Reprinted with permission from the April 16th edition of The Legal Intelligencer. (c) 2021 ALM Media Properties. Further duplication without permission is prohibited.
The American Rescue Plan Act of 2021 (ARPA), among other significant items, imposed new obligations for employers pursuant to the Consolidated Omnibus Reconciliation Act (“COBRA”). Specifically, ARPA requires employers to provide COBRA premium subsidies to certain employees from April 1, 2020 through September 30, 2021. The requirement comes with complicating definitions, retroactivity provisions, and new forms, creating a temporary compliance issue for employers. On April 7, 2021, the United States Department of Labor issued Model Notices and “FAQ’s” to assist with these compliance issues.
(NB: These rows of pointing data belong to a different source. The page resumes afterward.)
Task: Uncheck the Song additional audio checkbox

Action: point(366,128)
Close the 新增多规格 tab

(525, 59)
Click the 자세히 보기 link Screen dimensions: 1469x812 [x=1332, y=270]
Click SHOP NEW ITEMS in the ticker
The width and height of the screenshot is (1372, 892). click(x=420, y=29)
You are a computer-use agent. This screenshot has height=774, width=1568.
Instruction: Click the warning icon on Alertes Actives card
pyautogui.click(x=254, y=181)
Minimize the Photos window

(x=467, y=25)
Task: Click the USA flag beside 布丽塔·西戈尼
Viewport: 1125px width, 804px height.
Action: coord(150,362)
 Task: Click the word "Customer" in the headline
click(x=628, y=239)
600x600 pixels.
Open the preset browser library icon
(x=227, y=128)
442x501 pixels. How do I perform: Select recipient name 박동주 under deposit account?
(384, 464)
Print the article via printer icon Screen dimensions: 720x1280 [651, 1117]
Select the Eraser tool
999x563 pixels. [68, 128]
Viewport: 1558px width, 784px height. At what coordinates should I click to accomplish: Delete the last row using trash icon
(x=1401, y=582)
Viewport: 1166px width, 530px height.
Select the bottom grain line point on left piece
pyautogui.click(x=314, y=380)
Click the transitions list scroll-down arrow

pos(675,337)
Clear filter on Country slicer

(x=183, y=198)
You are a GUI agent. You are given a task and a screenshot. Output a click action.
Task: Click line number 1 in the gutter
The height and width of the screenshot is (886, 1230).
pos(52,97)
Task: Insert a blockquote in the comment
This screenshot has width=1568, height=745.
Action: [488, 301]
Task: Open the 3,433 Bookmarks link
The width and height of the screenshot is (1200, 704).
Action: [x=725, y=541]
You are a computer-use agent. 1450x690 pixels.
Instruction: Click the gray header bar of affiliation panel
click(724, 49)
The COBRA subsidy is available from April 1, 2021 to September 30, 2021 to “assistance eligible individuals,” that is, individuals who are eligible for COBRA coverage as a result of an involuntary termination or a reduction in hours. The Act specifically excludes individuals who voluntarily terminate their employment. “Assistance eligible individuals” are not required to pay their COBRA premiums from April 1, 2021 through September 30, 2021. The employer or plan to whom the individual would normally pay premiums is entitled to a Medicare tax credit for the amount of the premium assistance. There is no guidance from the Department of Labor or the Internal Revenue Service regarding these tax credits.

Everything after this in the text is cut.